My parents live in Arizona, and my dad was able to visit us for a few days this week. We spent our time eating ice cream, watching the kids play at the park, going to the zoo and the movies, watching the kids splash around in the pool, playing the Wii, and talking.
My mom has been sending the kids packages lately like she often does. She sends fun books, cute little gifts she knows the kids will like, and funny cards and poems she makes and writes herself. She is always making us laugh.
I tell you, I love my parents.
I've been thinking about my parents and how parent/child relationships change as we grow older. I had a happy childhood, although my parents' relationship wasn't the greatest as I was growing up. I knew my parents loved me, and I loved them. But don't you think when you are a kid, you look at life through such self-centered lenses? I know I did.
Then as I hit the adolescent years, I think I still didn't really appreciate them. My mom and I had a great relationship especially, but still I know my life was so centered around myself, my hobbies and goals, I just didn't see them for who they really were. Just who they were as they related to me, really.
Then I started having kids, and finally I was able to start to get it. I was able to appreciate what my parents did for me. The incredible love and self-sacrifice parents have for their kids. Suddenly I looked at my parents with new eyes. I began to appreciate them. Truly heart-felt appreciation for everything--the late nights, the boo boo kisses, the worry over sicknesses, the last minute homework help, the driving us places and allowing us to learn and discover who we were. I started to really and truly love my parents.

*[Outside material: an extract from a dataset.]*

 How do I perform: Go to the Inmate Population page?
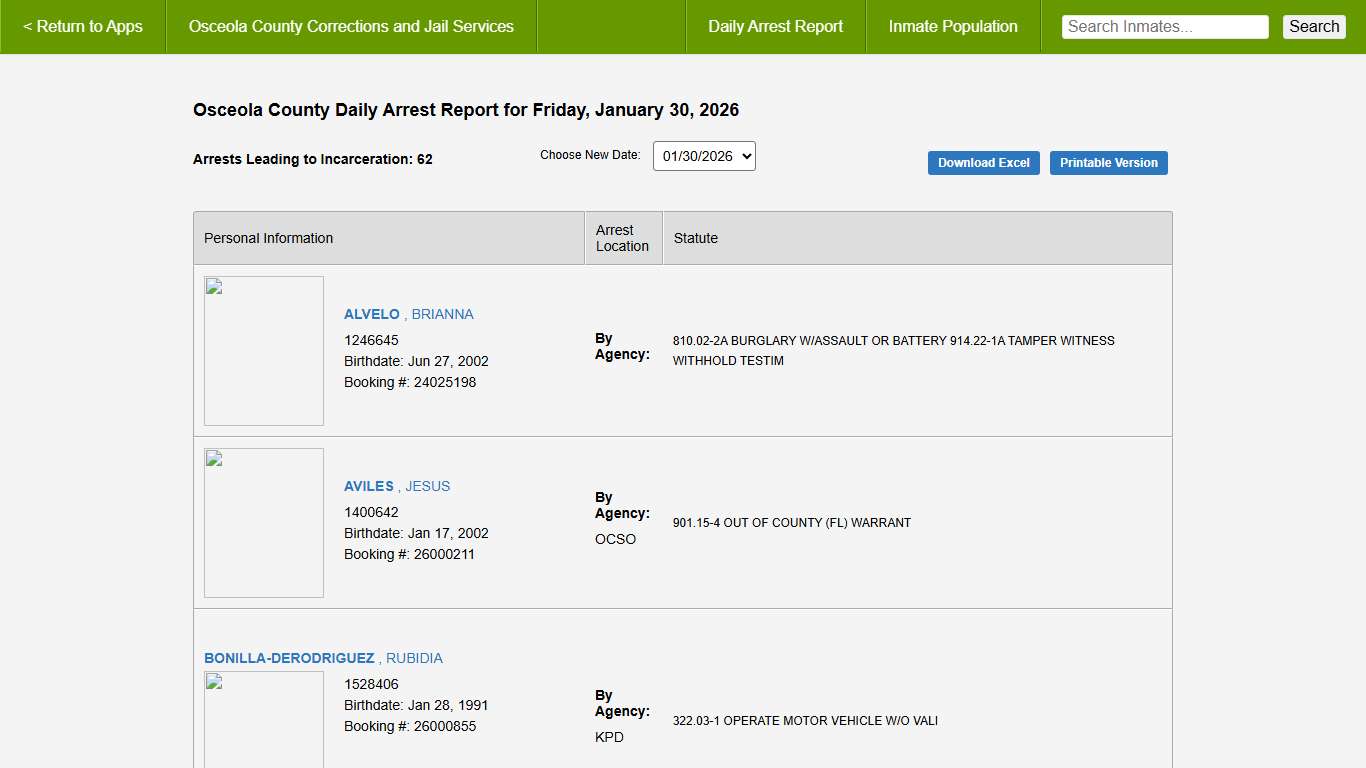coord(952,27)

And now I've lived far away from them for a long time, and I love them in a new way. I really miss them. My parents are getting older, and I cherish them. I love the little things about them. I love their quirks and their habits. I love the great things about them and even the things that aren't as great. I love every minute I spend with them on the phone. I love every second that I can spend with them. I have learned to love my parents not for what they can do for me, or even what they did for me throughout my life, but unconditionally, for who they are.
Probably the sweetest gift God has given us is the gift of family. Our first family--the one we share with our parents and siblings, and then our second--the one we share with our spouse and our children. Both are like pure gold to me. I know that not everyone was blessed with a wonderful family, and truth be told, mine was not perfect. But I did not need perfect parents.
I am so thankful for the ones I have.
Beautiful! We are so blessed.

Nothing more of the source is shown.